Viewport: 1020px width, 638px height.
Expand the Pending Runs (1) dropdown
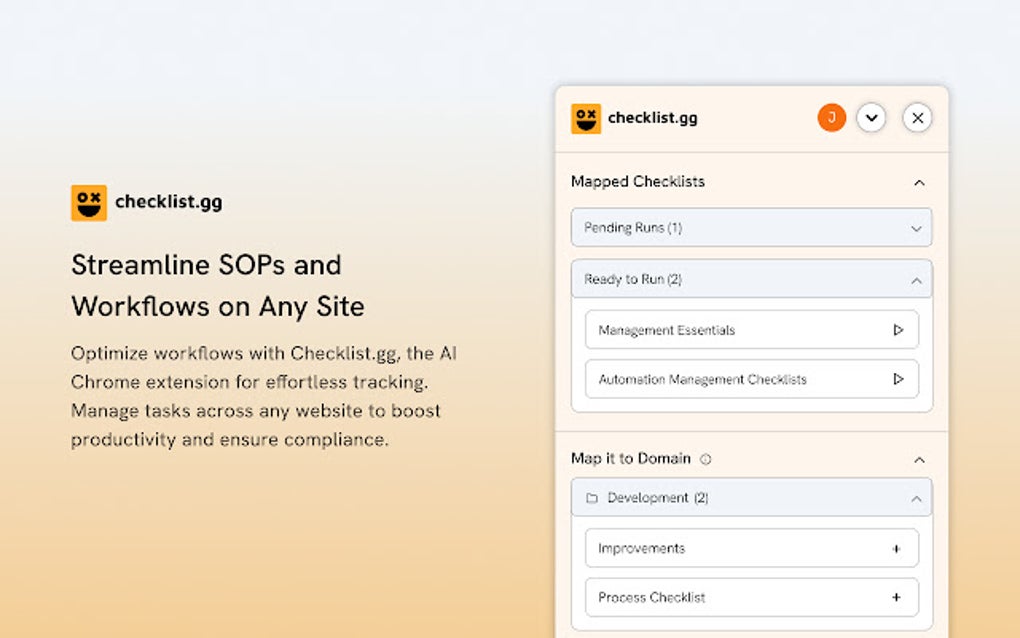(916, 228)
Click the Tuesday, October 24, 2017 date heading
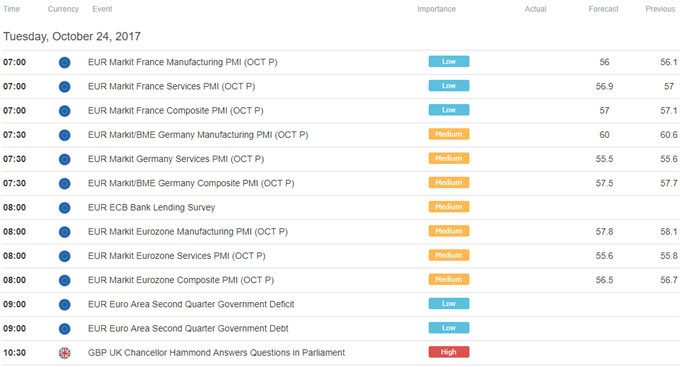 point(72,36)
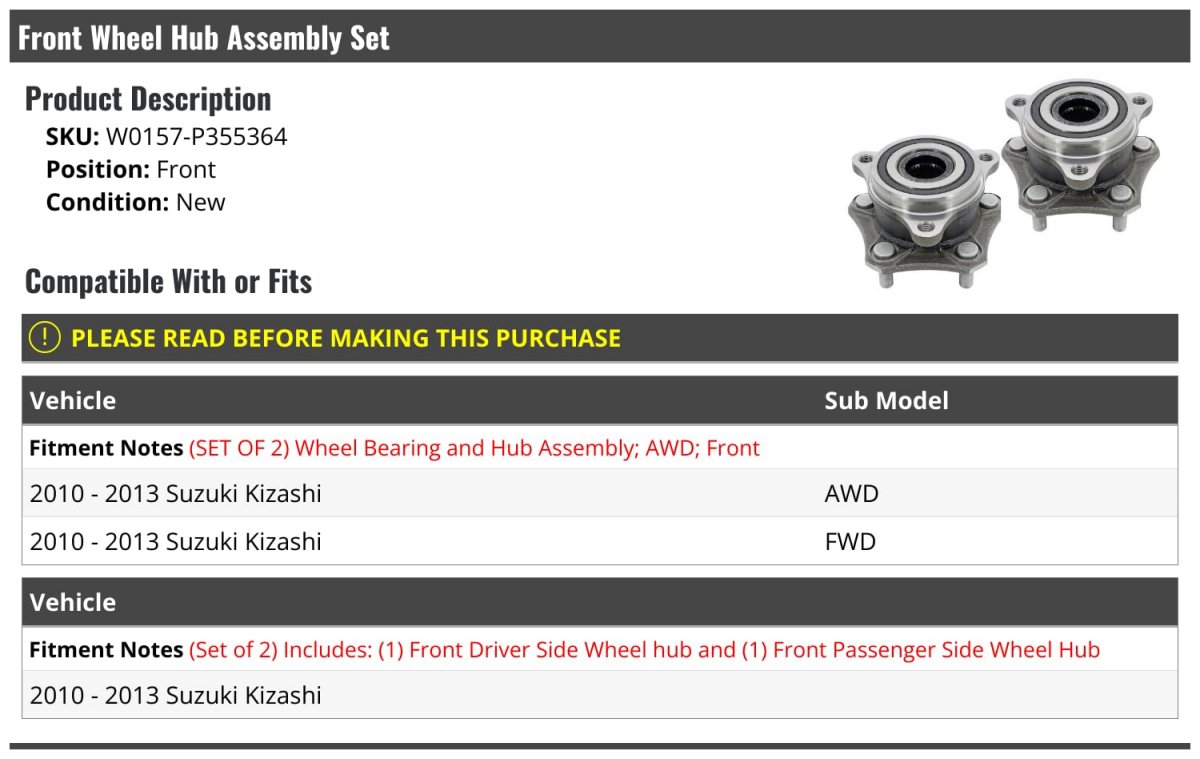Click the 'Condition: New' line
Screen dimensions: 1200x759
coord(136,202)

..........

- _Problem description_:
The required output is every line from the one containing "Expand the Pending Runs (1) dropdown" through the last line of the data above, restated exactly and without pictures.

- _Written answer_:
Expand the Pending Runs (1) dropdown
(916, 228)
Click the Tuesday, October 24, 2017 date heading
 point(72,36)
Click the 'Condition: New' line
Screen dimensions: 1200x759
coord(136,202)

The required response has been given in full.